--- Materials provided Enclosed Below ---

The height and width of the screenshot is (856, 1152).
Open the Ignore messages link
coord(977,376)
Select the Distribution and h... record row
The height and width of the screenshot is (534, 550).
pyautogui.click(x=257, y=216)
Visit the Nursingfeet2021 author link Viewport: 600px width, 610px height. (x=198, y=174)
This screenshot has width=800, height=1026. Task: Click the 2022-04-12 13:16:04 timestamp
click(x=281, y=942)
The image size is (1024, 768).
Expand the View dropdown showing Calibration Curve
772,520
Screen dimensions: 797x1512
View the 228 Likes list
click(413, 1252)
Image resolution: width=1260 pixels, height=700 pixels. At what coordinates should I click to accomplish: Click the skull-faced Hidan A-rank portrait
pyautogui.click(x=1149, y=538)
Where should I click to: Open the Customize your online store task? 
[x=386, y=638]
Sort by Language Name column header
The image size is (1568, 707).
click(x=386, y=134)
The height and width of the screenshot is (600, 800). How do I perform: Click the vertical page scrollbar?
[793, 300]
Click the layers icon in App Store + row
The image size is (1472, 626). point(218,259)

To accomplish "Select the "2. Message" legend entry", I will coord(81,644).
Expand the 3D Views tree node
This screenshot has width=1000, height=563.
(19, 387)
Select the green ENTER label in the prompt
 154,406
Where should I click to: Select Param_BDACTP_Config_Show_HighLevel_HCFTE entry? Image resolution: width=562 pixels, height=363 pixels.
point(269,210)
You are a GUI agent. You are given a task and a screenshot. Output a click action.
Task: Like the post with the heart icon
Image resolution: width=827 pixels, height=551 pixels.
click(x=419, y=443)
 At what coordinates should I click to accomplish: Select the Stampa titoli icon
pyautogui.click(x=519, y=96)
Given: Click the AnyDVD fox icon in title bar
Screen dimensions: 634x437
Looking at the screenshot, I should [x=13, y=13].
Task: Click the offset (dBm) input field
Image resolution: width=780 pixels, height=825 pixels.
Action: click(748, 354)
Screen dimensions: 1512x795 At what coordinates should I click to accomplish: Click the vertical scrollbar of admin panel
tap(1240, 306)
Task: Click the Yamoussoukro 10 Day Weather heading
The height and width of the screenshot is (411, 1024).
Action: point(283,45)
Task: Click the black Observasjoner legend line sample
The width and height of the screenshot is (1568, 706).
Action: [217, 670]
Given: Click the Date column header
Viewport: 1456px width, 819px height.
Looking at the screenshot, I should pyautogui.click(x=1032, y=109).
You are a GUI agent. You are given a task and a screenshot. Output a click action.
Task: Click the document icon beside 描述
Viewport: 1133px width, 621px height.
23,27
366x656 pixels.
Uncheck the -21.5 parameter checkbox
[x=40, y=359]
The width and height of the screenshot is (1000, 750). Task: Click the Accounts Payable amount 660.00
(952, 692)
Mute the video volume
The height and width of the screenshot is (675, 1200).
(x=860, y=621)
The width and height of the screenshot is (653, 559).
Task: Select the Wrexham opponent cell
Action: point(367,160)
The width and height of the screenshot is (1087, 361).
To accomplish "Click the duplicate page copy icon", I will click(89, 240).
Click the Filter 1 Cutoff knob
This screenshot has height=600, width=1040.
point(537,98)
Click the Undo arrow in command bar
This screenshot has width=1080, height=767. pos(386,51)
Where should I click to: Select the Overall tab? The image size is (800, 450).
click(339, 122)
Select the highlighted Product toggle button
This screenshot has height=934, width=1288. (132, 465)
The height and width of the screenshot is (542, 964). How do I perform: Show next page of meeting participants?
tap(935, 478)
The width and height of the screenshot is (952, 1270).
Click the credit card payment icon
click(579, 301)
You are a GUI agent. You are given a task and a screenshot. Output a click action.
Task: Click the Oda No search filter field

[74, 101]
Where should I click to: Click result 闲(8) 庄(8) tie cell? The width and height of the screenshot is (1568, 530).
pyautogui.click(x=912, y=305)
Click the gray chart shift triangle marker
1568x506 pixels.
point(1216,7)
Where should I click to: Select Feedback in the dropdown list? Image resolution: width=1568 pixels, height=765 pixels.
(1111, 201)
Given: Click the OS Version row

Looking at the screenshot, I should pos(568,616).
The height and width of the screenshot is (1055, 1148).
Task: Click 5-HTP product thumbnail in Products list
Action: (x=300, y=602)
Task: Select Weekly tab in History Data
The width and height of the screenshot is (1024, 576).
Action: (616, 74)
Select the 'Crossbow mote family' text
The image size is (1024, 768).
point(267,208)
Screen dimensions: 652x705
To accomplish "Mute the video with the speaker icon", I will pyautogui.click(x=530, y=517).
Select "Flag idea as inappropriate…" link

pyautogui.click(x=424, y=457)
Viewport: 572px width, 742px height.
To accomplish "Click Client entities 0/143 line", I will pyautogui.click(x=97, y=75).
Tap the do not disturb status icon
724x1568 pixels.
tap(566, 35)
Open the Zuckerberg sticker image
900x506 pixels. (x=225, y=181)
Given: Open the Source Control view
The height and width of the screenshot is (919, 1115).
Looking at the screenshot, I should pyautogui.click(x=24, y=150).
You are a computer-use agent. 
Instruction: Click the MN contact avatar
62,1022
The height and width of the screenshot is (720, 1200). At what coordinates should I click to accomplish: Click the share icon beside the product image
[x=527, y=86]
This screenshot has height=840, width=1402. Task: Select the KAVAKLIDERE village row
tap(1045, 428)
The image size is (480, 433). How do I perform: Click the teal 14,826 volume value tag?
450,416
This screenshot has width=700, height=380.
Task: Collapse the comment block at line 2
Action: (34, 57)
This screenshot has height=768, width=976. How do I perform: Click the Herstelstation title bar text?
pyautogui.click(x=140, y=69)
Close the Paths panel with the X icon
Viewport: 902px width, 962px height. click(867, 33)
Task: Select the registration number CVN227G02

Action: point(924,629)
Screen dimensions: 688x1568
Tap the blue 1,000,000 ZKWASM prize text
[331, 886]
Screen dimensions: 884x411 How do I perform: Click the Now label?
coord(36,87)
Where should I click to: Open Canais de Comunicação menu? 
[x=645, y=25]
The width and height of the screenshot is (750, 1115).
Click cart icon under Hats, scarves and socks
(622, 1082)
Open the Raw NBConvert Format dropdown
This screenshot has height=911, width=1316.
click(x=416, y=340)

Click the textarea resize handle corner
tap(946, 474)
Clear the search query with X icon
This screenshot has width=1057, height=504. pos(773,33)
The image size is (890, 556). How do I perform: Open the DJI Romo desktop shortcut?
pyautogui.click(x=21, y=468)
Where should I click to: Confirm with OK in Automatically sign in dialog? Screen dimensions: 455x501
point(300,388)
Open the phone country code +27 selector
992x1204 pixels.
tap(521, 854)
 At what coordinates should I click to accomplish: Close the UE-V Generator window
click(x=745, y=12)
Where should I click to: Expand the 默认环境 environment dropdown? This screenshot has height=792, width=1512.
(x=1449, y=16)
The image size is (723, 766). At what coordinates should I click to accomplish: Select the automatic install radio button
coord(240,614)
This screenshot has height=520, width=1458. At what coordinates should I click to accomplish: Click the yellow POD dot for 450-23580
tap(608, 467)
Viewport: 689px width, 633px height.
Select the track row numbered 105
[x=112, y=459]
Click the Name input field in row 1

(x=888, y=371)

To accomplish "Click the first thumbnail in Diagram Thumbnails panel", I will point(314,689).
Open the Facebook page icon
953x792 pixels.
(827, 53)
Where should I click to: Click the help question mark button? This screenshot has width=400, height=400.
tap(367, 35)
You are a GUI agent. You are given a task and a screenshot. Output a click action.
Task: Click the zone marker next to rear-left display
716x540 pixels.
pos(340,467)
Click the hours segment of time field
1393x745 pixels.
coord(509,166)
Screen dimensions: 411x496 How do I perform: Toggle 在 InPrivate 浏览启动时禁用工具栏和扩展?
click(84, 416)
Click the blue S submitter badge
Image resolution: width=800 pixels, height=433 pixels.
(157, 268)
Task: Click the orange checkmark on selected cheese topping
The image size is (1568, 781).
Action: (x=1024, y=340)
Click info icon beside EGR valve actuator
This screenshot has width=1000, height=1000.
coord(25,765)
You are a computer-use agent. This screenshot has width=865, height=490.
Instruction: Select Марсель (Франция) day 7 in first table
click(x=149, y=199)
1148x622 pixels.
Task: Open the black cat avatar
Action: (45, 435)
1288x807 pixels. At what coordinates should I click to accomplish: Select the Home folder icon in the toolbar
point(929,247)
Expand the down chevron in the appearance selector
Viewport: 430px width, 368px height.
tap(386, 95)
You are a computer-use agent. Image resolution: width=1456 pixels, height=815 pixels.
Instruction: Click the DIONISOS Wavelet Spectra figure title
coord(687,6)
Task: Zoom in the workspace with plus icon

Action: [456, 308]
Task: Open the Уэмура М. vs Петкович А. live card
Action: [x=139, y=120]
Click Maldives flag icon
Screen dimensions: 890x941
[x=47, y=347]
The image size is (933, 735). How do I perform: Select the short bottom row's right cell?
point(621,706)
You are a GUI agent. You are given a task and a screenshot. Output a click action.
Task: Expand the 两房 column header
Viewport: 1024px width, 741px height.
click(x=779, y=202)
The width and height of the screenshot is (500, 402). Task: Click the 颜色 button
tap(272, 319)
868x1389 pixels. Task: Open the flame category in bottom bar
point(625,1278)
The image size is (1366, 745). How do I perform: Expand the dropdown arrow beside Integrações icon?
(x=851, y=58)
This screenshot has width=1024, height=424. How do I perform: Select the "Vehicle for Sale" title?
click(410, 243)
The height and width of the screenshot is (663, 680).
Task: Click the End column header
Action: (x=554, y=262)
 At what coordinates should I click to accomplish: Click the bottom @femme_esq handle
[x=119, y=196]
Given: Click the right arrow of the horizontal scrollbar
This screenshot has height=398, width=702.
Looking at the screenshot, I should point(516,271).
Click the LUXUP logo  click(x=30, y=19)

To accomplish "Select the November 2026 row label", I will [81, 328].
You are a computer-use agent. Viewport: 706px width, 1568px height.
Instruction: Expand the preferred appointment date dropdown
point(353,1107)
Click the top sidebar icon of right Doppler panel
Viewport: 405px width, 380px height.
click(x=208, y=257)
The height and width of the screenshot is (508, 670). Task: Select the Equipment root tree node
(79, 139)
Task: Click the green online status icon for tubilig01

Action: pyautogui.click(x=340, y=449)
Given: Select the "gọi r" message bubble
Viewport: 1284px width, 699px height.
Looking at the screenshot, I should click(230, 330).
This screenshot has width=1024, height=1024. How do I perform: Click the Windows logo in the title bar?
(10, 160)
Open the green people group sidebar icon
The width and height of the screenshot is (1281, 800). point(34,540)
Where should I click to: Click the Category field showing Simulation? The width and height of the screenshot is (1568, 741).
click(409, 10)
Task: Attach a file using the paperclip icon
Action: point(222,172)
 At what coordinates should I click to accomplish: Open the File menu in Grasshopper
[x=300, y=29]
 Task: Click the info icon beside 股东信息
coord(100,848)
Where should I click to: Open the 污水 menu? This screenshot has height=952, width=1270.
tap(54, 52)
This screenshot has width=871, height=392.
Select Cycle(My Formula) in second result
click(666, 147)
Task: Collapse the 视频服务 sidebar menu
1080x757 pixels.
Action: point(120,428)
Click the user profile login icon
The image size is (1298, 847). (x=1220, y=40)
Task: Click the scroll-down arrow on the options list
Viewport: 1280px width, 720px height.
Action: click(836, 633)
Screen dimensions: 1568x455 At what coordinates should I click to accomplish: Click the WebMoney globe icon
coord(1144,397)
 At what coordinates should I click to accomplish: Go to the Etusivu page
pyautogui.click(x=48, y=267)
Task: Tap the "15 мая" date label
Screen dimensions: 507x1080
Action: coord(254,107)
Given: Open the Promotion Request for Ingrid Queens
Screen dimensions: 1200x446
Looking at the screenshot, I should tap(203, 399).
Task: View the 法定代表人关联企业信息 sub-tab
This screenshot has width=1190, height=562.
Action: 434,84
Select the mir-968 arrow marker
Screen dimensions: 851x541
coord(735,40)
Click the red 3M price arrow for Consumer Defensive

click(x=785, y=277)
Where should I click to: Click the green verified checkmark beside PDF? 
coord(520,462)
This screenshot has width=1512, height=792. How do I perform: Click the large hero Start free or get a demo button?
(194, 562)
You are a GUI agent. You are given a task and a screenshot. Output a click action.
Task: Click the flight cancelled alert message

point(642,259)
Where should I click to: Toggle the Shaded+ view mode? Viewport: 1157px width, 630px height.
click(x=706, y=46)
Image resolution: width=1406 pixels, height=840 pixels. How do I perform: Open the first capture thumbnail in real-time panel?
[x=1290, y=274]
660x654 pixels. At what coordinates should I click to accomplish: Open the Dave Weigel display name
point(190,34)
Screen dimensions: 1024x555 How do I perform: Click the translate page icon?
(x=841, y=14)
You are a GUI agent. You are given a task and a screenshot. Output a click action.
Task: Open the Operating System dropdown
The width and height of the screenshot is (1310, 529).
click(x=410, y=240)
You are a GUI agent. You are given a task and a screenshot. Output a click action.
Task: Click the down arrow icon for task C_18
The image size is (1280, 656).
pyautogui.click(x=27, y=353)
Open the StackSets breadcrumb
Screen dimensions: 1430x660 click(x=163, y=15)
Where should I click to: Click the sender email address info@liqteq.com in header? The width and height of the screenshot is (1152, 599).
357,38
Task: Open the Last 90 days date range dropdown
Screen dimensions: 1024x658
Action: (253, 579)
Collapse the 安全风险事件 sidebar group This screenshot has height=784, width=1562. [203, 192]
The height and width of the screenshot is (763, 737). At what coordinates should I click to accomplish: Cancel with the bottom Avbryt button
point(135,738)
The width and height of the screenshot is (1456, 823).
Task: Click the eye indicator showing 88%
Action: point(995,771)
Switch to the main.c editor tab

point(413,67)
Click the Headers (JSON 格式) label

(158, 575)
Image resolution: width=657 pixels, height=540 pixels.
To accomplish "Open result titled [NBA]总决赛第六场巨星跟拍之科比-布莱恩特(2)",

--- End of Enclosed Materials provided ---

### Task instructions
In the entries above, which lines hold the string "computer"? Report all of them.

### Completed task
You are a computer-use agent. 
You are a computer-use agent. This screenshot has width=865, height=490.
You are a computer-use agent. Image resolution: width=1456 pixels, height=815 pixels.
You are a computer-use agent. Viewport: 706px width, 1568px height.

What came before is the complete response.